If you have a US work visa for 24 months (max), it should automatically roll over into a green card. Background checks should be the responsibility of the company to get finished before 24 months and failure to do so should be a Federal felony that puts the CEO in jail.

This would completely unblock the technical pipeline for US visas.

I hope Canada sucks up all the good H-1Bs leaving behind the dregs. It would finally force corporations to lobby to fix the problems.

2 comments

It seems like fixing it would push tech salaries down even more so wouldn't corporations prefer that?
Because you've got it backwards.

H-1Bs depress salaries because the companies don't have to give an H1-B a significant raise, basically, ever (read: 5+ years or more).

If people can get green cards in 24 months, those people can leave indentured servitude for a company that pays better. It also completely obliterates the "body shops" as they would have to pay a bunch of money for people who are going to jump out at the first opportunity. So, companies wouldn't automatically bring in a visa holder as there wouldn't be a real advantage over a domestic worker unless there was a real, technical reason for doing so.
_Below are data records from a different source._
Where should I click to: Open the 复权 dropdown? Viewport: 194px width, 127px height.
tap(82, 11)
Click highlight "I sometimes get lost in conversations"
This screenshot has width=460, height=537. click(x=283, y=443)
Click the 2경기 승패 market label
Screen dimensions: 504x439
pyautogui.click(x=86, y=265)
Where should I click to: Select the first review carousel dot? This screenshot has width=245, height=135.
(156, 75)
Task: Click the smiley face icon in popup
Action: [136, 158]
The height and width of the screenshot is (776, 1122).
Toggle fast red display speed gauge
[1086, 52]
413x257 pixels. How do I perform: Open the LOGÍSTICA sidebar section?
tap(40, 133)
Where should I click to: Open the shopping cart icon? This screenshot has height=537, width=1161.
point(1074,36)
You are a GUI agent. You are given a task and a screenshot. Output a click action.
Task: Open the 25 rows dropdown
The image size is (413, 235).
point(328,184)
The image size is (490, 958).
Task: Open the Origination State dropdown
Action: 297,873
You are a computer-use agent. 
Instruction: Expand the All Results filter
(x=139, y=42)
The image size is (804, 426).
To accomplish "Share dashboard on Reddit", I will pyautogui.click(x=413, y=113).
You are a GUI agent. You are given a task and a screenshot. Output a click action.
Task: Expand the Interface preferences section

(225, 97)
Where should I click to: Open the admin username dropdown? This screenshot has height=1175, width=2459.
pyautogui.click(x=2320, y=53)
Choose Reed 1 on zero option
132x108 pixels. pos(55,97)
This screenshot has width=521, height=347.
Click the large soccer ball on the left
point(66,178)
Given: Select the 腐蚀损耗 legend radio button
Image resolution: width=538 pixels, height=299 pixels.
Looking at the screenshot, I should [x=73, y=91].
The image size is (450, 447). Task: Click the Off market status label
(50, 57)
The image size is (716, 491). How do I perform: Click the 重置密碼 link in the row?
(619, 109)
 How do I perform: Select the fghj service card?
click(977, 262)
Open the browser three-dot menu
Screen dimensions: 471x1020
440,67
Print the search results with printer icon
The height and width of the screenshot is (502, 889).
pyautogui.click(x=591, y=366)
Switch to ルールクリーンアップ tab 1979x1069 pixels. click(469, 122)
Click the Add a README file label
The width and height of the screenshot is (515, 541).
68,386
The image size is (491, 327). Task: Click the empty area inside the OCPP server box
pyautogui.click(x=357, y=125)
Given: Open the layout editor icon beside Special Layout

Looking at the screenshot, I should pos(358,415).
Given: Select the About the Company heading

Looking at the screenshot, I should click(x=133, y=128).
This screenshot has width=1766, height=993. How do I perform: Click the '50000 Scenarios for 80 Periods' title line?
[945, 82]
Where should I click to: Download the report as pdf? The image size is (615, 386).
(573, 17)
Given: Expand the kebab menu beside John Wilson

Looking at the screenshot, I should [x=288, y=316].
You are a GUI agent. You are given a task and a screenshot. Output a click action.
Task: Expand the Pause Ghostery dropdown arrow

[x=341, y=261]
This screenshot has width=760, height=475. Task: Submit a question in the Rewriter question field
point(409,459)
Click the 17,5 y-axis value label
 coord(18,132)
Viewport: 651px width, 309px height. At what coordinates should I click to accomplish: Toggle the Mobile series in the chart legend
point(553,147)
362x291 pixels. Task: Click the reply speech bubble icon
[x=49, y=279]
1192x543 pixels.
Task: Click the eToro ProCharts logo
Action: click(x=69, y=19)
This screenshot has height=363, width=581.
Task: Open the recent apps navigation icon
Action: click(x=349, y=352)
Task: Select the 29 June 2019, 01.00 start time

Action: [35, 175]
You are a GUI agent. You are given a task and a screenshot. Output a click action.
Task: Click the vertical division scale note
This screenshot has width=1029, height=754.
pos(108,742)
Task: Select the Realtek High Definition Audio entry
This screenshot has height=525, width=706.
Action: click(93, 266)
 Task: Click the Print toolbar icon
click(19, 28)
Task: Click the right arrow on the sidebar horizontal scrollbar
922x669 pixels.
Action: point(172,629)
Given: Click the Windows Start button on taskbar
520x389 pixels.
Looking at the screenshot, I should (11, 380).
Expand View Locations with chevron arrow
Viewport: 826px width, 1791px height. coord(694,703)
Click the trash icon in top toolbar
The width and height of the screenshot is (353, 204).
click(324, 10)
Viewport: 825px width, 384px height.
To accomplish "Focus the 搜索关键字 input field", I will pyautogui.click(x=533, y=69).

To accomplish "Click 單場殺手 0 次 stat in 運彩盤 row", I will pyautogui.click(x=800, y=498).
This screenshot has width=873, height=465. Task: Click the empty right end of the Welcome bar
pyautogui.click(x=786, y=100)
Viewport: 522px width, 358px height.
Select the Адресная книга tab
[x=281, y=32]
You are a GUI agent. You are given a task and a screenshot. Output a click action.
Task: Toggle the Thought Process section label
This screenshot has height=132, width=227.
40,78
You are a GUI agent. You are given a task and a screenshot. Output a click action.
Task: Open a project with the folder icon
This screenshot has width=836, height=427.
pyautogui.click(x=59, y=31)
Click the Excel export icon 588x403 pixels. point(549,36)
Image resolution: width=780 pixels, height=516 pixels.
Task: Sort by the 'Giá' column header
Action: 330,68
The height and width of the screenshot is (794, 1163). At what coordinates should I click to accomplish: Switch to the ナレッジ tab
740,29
I have no problem competing with tech people who come here and can move between companies. In addition, immigrants in tech are generally from a higher socioeconomic strata in their home country and have a tendency to found companies.

More tech folks normally means a need for even more tech folks as long as they aren't artificially suppressed.

Why would fixing the visa system push US tech salaries down?
Because fixing it would make it easier for tech professionals to immigrate to the US, which would increase the supply of these people.
Why don't tech salaries decrease come graduation season when hundreds of thousands of college students majoring in CS move on from college and are about to start working? Or why have tech salaries grown as much as they did when CS major enrollment kept hitting record highs throughout the late 2010s?
Salaries are a function of supply and demand. There's a huge amount of demand for these skills, and a new graduating class doesn't change that significantly (new grads aren't very productive after all, and salaries don't change that fast, since people don't change jobs every month). And demand has been increasing, faster than the new supply.

But there's probably other variables too. Why are tech salaries so low in Canada, for instance, despite there being lots of demand, and not that much supply (with many Canadians trying to go south to get the higher salaries there)?

What prevented Canada from hiring the good H-1Bs before all this if their process is easier?
Laws. IIRC, Canada recently made some changes to their laws to enable them to grab immigrants who would normally be placed under the US H-1B rubric.